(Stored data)
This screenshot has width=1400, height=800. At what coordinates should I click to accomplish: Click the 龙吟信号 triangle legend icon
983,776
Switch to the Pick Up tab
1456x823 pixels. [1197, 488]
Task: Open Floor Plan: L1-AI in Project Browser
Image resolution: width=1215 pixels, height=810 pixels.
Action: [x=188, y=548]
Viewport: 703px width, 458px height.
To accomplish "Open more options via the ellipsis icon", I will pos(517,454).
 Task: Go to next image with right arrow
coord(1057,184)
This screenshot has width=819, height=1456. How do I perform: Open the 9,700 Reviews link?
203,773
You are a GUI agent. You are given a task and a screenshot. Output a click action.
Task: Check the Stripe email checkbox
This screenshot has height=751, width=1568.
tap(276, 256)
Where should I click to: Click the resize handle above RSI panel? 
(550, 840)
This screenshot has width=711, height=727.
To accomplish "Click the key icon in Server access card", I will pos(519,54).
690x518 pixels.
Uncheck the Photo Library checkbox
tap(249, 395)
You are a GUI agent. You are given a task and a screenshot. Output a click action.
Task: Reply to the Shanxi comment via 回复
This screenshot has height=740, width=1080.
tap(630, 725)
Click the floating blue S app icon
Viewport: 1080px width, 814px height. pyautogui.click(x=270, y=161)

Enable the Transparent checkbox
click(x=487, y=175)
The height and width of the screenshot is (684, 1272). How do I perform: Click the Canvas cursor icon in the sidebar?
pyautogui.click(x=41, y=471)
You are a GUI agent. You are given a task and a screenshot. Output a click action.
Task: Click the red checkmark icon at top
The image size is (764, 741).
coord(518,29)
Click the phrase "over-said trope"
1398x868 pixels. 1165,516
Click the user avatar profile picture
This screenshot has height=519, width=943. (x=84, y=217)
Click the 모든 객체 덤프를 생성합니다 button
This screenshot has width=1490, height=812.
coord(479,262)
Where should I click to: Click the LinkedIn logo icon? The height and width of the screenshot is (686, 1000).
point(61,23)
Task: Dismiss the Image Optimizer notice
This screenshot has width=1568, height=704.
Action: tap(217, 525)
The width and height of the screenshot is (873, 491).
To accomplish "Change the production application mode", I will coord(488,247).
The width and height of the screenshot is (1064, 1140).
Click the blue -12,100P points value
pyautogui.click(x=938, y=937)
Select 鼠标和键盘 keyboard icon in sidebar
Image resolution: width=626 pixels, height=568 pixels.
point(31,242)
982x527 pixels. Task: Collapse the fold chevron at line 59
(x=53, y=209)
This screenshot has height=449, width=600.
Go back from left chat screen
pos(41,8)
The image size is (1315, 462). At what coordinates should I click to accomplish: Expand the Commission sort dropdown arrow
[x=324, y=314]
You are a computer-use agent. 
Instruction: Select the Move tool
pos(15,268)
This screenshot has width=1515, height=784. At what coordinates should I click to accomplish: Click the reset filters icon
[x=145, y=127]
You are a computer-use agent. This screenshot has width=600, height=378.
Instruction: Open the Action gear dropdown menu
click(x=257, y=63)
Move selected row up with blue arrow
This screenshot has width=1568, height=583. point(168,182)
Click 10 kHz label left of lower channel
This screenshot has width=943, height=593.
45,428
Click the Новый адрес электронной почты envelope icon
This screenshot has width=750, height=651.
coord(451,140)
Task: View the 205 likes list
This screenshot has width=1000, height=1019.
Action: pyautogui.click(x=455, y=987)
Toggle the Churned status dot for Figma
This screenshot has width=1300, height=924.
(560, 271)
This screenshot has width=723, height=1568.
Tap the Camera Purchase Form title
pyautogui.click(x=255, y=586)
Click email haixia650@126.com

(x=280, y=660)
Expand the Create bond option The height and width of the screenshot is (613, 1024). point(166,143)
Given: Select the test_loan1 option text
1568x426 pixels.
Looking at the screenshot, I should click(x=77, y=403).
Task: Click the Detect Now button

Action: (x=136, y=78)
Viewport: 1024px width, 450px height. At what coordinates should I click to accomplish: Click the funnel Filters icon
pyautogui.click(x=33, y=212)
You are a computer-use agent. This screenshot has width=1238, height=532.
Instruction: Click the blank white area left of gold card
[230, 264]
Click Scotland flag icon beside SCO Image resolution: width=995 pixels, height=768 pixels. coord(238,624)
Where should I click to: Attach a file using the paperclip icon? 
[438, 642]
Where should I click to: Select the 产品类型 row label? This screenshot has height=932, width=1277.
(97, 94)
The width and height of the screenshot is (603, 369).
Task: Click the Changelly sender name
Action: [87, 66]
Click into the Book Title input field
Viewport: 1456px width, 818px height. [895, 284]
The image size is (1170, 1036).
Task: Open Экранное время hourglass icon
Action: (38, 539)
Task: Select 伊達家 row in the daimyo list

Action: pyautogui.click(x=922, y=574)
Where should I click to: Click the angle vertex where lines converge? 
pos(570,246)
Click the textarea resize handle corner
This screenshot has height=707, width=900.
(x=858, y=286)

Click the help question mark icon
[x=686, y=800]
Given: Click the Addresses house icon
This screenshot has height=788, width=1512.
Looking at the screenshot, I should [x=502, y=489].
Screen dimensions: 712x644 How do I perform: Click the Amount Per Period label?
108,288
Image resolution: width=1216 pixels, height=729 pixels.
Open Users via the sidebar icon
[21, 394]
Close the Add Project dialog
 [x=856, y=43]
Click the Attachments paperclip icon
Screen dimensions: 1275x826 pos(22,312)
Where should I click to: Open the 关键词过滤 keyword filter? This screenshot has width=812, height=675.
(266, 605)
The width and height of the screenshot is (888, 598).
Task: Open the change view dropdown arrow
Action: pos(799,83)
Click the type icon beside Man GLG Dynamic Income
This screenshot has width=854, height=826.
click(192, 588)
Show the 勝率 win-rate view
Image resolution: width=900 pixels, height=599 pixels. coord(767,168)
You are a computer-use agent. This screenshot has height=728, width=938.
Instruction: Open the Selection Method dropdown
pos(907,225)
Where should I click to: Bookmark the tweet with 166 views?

» **TASK OBJECTIVE**: Please retype all of the data above exactly as written.

» **YOUR SOLUTION**:
This screenshot has width=1400, height=800. At what coordinates should I click to accomplish: Click the 龙吟信号 triangle legend icon
983,776
Switch to the Pick Up tab
1456x823 pixels. [1197, 488]
Task: Open Floor Plan: L1-AI in Project Browser
Image resolution: width=1215 pixels, height=810 pixels.
Action: [x=188, y=548]
Viewport: 703px width, 458px height.
To accomplish "Open more options via the ellipsis icon", I will pos(517,454).
 Task: Go to next image with right arrow
coord(1057,184)
This screenshot has width=819, height=1456. How do I perform: Open the 9,700 Reviews link?
203,773
You are a GUI agent. You are given a task and a screenshot. Output a click action.
Task: Check the Stripe email checkbox
This screenshot has height=751, width=1568.
tap(276, 256)
Where should I click to: Click the resize handle above RSI panel? 
(550, 840)
This screenshot has width=711, height=727.
To accomplish "Click the key icon in Server access card", I will pos(519,54).
690x518 pixels.
Uncheck the Photo Library checkbox
tap(249, 395)
You are a GUI agent. You are given a task and a screenshot. Output a click action.
Task: Reply to the Shanxi comment via 回复
This screenshot has height=740, width=1080.
tap(630, 725)
Click the floating blue S app icon
Viewport: 1080px width, 814px height. pyautogui.click(x=270, y=161)

Enable the Transparent checkbox
click(x=487, y=175)
The height and width of the screenshot is (684, 1272). How do I perform: Click the Canvas cursor icon in the sidebar?
pyautogui.click(x=41, y=471)
You are a GUI agent. You are given a task and a screenshot. Output a click action.
Task: Click the red checkmark icon at top
The image size is (764, 741).
coord(518,29)
Click the phrase "over-said trope"
1398x868 pixels. 1165,516
Click the user avatar profile picture
This screenshot has height=519, width=943. (x=84, y=217)
Click the 모든 객체 덤프를 생성합니다 button
This screenshot has width=1490, height=812.
coord(479,262)
Where should I click to: Click the LinkedIn logo icon? The height and width of the screenshot is (686, 1000).
point(61,23)
Task: Dismiss the Image Optimizer notice
This screenshot has width=1568, height=704.
Action: tap(217, 525)
The width and height of the screenshot is (873, 491).
To accomplish "Change the production application mode", I will coord(488,247).
The width and height of the screenshot is (1064, 1140).
Click the blue -12,100P points value
pyautogui.click(x=938, y=937)
Select 鼠标和键盘 keyboard icon in sidebar
Image resolution: width=626 pixels, height=568 pixels.
point(31,242)
982x527 pixels. Task: Collapse the fold chevron at line 59
(x=53, y=209)
This screenshot has height=449, width=600.
Go back from left chat screen
pos(41,8)
The image size is (1315, 462). At what coordinates should I click to accomplish: Expand the Commission sort dropdown arrow
[x=324, y=314]
You are a computer-use agent. 
Instruction: Select the Move tool
pos(15,268)
This screenshot has width=1515, height=784. At what coordinates should I click to accomplish: Click the reset filters icon
[x=145, y=127]
You are a computer-use agent. This screenshot has width=600, height=378.
Instruction: Open the Action gear dropdown menu
click(x=257, y=63)
Move selected row up with blue arrow
This screenshot has width=1568, height=583. point(168,182)
Click 10 kHz label left of lower channel
This screenshot has width=943, height=593.
45,428
Click the Новый адрес электронной почты envelope icon
This screenshot has width=750, height=651.
coord(451,140)
Task: View the 205 likes list
This screenshot has width=1000, height=1019.
Action: pyautogui.click(x=455, y=987)
Toggle the Churned status dot for Figma
This screenshot has width=1300, height=924.
(560, 271)
This screenshot has width=723, height=1568.
Tap the Camera Purchase Form title
pyautogui.click(x=255, y=586)
Click email haixia650@126.com

(x=280, y=660)
Expand the Create bond option The height and width of the screenshot is (613, 1024). point(166,143)
Given: Select the test_loan1 option text
1568x426 pixels.
Looking at the screenshot, I should click(x=77, y=403).
Task: Click the Detect Now button

Action: (x=136, y=78)
Viewport: 1024px width, 450px height. At what coordinates should I click to accomplish: Click the funnel Filters icon
pyautogui.click(x=33, y=212)
You are a computer-use agent. This screenshot has width=1238, height=532.
Instruction: Click the blank white area left of gold card
[230, 264]
Click Scotland flag icon beside SCO Image resolution: width=995 pixels, height=768 pixels. coord(238,624)
Where should I click to: Attach a file using the paperclip icon? 
[438, 642]
Where should I click to: Select the 产品类型 row label? This screenshot has height=932, width=1277.
(97, 94)
The width and height of the screenshot is (603, 369).
Task: Click the Changelly sender name
Action: [87, 66]
Click into the Book Title input field
Viewport: 1456px width, 818px height. [895, 284]
The image size is (1170, 1036).
Task: Open Экранное время hourglass icon
Action: (38, 539)
Task: Select 伊達家 row in the daimyo list

Action: pyautogui.click(x=922, y=574)
Where should I click to: Click the angle vertex where lines converge? 
pos(570,246)
Click the textarea resize handle corner
This screenshot has height=707, width=900.
(x=858, y=286)

Click the help question mark icon
[x=686, y=800]
Given: Click the Addresses house icon
This screenshot has height=788, width=1512.
Looking at the screenshot, I should [x=502, y=489].
Screen dimensions: 712x644 How do I perform: Click the Amount Per Period label?
108,288
Image resolution: width=1216 pixels, height=729 pixels.
Open Users via the sidebar icon
[21, 394]
Close the Add Project dialog
 [x=856, y=43]
Click the Attachments paperclip icon
Screen dimensions: 1275x826 pos(22,312)
Where should I click to: Open the 关键词过滤 keyword filter? This screenshot has width=812, height=675.
(266, 605)
The width and height of the screenshot is (888, 598).
Task: Open the change view dropdown arrow
Action: pos(799,83)
Click the type icon beside Man GLG Dynamic Income
This screenshot has width=854, height=826.
click(192, 588)
Show the 勝率 win-rate view
Image resolution: width=900 pixels, height=599 pixels. coord(767,168)
You are a computer-use agent. This screenshot has height=728, width=938.
Instruction: Open the Selection Method dropdown
pos(907,225)
Where should I click to: Bookmark the tweet with 166 views?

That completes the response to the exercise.